Confrontation, Embarrassment and Reflection: Japan Meets the West

Authors

  • Shin-ichi Morimoto

Abstract

In this paper, I try to analyze the cultural gap between Japan and the West from a comparative literary point of view.
After a very long period of national seclusion, Japan was obliged to open herself to the world. The government controlled by warriors soon came to an end and a new era of the Meiji began in 1868. For most progressive people in the Meiji Era it was an urgent necessity to modernize their country and modernization was nearly equivalent to westernization.

On the other side, there were men of letters who did not approve of this hasty westernizing. Okakura Tenshin suggested in The Book of Tea: “Let us stop the continents from hurling epigrams at each other, and be sadder if not wiser by the mutual gain of half a hemisphere.... You have gained expansion at the cost of restlessness; we have created a harmony which is weak against aggression.
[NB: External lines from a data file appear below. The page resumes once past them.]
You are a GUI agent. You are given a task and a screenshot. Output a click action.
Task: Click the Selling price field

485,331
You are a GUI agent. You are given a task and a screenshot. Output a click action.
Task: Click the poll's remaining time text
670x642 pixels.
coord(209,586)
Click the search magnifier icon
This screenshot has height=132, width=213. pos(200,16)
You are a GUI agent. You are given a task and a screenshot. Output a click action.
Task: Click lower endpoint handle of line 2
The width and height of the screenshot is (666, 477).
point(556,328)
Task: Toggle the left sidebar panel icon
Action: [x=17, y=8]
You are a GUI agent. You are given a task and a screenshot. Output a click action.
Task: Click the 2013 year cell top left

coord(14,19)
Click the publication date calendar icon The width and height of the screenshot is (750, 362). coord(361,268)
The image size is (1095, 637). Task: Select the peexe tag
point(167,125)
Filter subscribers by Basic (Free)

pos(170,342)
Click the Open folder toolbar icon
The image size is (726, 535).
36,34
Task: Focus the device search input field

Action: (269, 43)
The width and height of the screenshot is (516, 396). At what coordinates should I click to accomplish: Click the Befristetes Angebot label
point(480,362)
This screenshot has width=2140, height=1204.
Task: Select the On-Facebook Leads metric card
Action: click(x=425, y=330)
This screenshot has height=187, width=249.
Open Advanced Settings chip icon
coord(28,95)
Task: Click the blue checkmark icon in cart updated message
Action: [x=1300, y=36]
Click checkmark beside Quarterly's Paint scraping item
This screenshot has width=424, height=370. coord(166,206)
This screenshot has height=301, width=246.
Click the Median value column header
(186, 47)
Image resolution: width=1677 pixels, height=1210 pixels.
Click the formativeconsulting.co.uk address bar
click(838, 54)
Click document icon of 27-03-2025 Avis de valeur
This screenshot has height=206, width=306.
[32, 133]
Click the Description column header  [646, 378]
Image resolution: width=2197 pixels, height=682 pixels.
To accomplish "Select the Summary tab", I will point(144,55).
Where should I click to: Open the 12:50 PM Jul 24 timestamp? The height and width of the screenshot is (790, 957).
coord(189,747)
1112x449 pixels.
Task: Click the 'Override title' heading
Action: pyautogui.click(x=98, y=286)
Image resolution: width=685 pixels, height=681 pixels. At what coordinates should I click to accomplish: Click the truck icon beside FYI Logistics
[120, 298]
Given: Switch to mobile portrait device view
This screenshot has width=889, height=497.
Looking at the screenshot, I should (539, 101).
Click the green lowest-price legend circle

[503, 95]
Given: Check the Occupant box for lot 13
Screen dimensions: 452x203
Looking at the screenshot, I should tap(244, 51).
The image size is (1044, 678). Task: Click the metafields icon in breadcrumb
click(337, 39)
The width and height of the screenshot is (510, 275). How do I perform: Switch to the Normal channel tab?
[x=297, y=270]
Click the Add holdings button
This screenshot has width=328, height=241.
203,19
Will you believe it? −the East is better off in some respects than the West!”

Nitobe Inazo, who served as under secretary general of the League of Nations for seven years, published Bushido: The Soul of Japan in 1899. He appealed that the main motive of Japan’s transformation was Bushido or the code of warriors.

In Silence Endo Shusaku made a quondam missionary observe that “this country is a swamp... . Everything, if it is planted in this swamp, begins to wither from its roots.” Endo once declared, “I grieve that there is no drama where there is no God. My dream as a writer is to make this grief compete against European novels that describe man’s conflict with God.”

It is doubtless that Bushido is no longer the soul of Japan. Besides, foreign ideas have not filtered into Japanese people’s hearts. They are inclined to run after unfruitful pleasures without deep emotion. Japan should earnestly wonder what to do with her heritage and how to communicate with the West.